→ **Exercise requirements**
Go through the data line by line from the top, retyping each exactly, and end with the line that contains "Register (114, 10)".

== Provided information

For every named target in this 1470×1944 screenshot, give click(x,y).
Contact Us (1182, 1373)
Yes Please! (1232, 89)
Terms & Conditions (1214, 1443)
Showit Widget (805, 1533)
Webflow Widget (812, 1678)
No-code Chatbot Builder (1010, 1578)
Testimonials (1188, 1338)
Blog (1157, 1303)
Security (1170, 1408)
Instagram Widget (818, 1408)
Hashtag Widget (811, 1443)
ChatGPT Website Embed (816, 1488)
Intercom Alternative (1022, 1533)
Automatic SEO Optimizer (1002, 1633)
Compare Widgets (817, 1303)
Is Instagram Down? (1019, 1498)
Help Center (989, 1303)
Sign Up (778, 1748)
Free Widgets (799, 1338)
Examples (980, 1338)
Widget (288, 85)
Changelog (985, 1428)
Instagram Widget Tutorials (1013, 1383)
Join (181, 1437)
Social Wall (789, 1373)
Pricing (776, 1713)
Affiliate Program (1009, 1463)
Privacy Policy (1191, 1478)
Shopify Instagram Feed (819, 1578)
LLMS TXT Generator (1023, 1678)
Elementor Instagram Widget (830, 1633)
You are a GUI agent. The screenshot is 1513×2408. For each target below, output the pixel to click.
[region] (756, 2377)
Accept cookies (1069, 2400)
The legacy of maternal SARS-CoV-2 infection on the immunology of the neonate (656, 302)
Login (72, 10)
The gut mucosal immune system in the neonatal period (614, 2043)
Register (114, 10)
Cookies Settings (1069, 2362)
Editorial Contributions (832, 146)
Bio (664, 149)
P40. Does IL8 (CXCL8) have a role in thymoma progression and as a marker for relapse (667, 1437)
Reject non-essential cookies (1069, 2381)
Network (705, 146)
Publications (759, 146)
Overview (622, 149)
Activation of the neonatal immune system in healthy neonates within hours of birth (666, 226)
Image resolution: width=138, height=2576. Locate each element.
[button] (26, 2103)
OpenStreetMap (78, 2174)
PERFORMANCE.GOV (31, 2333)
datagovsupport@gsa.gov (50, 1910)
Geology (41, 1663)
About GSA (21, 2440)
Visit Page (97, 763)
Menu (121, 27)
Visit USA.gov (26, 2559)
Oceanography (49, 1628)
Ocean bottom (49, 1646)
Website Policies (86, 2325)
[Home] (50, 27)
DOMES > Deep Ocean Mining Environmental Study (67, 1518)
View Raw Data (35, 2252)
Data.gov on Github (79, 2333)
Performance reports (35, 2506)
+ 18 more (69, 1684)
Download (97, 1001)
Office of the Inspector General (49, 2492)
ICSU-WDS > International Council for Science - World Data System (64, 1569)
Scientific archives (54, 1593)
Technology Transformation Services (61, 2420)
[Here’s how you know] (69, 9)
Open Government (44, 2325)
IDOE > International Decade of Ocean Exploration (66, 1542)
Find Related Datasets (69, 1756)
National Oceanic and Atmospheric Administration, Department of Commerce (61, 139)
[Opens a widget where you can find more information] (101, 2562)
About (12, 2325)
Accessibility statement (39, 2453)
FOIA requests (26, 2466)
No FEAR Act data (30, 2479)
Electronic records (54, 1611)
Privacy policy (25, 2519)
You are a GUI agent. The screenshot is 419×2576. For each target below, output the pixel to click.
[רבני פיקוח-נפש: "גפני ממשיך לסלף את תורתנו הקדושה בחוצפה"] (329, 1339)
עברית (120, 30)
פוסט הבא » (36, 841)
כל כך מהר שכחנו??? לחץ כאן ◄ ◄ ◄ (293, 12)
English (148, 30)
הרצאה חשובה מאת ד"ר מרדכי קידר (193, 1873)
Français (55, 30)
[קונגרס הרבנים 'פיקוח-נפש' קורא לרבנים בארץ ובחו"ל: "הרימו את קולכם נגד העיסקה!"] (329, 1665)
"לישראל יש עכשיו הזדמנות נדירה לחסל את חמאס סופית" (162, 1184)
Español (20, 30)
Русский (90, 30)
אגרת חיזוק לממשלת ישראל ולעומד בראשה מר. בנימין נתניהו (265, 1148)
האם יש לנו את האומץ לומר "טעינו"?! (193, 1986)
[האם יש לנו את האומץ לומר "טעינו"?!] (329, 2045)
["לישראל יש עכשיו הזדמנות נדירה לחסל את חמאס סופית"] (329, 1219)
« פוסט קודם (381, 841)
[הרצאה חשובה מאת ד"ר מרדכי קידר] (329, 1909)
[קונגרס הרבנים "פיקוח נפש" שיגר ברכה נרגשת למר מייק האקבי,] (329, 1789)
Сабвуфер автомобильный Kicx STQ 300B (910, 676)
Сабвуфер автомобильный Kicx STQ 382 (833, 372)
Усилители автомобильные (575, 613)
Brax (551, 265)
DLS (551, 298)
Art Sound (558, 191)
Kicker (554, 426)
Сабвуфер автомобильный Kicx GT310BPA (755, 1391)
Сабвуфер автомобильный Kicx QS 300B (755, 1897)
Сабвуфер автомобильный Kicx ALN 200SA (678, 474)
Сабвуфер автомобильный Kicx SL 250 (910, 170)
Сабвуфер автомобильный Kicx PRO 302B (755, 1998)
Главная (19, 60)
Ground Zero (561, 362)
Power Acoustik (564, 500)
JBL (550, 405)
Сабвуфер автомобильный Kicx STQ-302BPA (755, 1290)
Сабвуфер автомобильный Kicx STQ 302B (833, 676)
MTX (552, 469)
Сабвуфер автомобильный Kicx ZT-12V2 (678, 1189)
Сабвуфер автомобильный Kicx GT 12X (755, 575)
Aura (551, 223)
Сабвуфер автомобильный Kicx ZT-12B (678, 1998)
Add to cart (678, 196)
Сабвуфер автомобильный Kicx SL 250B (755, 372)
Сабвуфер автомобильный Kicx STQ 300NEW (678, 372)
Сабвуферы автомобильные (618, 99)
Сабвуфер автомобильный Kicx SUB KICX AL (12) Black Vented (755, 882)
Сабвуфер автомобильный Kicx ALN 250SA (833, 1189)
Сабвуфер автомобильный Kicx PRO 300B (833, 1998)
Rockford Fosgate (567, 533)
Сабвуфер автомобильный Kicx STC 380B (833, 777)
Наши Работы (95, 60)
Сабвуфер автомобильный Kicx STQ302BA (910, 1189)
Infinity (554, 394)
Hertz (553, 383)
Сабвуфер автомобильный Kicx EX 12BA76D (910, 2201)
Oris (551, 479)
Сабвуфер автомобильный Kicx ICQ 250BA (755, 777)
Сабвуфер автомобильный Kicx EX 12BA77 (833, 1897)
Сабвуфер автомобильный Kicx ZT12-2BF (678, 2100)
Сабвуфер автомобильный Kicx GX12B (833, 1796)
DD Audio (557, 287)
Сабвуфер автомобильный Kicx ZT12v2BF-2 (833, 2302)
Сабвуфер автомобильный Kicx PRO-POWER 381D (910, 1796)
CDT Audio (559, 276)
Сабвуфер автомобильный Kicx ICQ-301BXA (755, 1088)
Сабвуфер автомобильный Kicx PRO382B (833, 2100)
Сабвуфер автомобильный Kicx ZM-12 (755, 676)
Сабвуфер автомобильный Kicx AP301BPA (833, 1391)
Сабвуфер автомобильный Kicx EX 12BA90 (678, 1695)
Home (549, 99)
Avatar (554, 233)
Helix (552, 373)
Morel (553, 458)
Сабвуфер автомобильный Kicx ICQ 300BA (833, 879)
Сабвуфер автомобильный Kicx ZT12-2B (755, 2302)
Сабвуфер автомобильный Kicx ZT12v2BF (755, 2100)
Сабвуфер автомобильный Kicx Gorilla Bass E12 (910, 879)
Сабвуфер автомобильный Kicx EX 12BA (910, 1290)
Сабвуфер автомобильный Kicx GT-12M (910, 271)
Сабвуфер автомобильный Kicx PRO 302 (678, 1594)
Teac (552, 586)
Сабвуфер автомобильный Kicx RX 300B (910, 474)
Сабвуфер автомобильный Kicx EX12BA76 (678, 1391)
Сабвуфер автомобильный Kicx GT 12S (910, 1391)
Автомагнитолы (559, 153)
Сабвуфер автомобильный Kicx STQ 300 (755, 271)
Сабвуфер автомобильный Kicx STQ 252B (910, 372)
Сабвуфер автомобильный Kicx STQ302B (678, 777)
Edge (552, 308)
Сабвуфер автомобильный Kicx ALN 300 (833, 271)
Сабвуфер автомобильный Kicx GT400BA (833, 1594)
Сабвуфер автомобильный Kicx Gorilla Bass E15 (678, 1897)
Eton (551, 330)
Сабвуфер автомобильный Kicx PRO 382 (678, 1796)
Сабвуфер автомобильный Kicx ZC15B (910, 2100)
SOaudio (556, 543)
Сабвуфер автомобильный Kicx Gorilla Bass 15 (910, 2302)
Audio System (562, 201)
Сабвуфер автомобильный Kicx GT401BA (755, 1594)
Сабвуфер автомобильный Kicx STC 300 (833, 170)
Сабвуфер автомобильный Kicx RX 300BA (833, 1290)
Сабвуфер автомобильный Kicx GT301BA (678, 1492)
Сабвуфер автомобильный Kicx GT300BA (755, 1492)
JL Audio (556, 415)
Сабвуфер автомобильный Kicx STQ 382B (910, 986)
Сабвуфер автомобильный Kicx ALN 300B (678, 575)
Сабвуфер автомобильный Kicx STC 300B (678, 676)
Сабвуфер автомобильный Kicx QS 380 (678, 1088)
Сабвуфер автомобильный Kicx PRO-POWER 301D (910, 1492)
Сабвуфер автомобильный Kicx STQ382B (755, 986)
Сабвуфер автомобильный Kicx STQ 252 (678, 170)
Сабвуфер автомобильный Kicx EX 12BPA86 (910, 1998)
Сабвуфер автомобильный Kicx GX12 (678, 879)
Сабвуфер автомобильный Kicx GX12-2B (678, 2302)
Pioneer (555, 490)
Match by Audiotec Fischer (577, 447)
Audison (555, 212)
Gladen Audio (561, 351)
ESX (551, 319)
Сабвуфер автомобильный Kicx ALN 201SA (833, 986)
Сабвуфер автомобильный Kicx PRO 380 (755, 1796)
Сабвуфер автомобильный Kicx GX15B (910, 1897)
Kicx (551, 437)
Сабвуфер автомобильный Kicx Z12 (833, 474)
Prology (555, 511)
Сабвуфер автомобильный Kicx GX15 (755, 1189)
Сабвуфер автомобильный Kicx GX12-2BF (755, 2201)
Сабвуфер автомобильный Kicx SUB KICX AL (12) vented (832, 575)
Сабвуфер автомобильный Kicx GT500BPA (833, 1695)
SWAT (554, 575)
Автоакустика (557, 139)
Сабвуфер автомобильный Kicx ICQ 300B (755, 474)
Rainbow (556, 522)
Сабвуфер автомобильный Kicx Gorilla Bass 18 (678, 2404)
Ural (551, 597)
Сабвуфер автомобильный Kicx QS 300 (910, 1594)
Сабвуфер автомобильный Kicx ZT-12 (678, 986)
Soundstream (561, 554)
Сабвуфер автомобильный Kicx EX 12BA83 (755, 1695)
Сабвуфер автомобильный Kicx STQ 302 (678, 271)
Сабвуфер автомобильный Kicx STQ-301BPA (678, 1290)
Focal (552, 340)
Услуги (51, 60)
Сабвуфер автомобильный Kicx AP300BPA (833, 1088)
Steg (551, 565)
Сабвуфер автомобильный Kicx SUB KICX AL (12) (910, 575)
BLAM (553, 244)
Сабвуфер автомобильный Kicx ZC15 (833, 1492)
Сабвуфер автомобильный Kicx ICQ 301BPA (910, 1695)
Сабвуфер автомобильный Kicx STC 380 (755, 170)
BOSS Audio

====

→ **Response to this task**
For every named target in this 1470×1944 screenshot, give click(x,y).
Contact Us (1182, 1373)
Yes Please! (1232, 89)
Terms & Conditions (1214, 1443)
Showit Widget (805, 1533)
Webflow Widget (812, 1678)
No-code Chatbot Builder (1010, 1578)
Testimonials (1188, 1338)
Blog (1157, 1303)
Security (1170, 1408)
Instagram Widget (818, 1408)
Hashtag Widget (811, 1443)
ChatGPT Website Embed (816, 1488)
Intercom Alternative (1022, 1533)
Automatic SEO Optimizer (1002, 1633)
Compare Widgets (817, 1303)
Is Instagram Down? (1019, 1498)
Help Center (989, 1303)
Sign Up (778, 1748)
Free Widgets (799, 1338)
Examples (980, 1338)
Widget (288, 85)
Changelog (985, 1428)
Instagram Widget Tutorials (1013, 1383)
Join (181, 1437)
Social Wall (789, 1373)
Pricing (776, 1713)
Affiliate Program (1009, 1463)
Privacy Policy (1191, 1478)
Shopify Instagram Feed (819, 1578)
LLMS TXT Generator (1023, 1678)
Elementor Instagram Widget (830, 1633)
You are a GUI agent. The screenshot is 1513×2408. For each target below, output the pixel to click.
[region] (756, 2377)
Accept cookies (1069, 2400)
The legacy of maternal SARS-CoV-2 infection on the immunology of the neonate (656, 302)
Login (72, 10)
The gut mucosal immune system in the neonatal period (614, 2043)
Register (114, 10)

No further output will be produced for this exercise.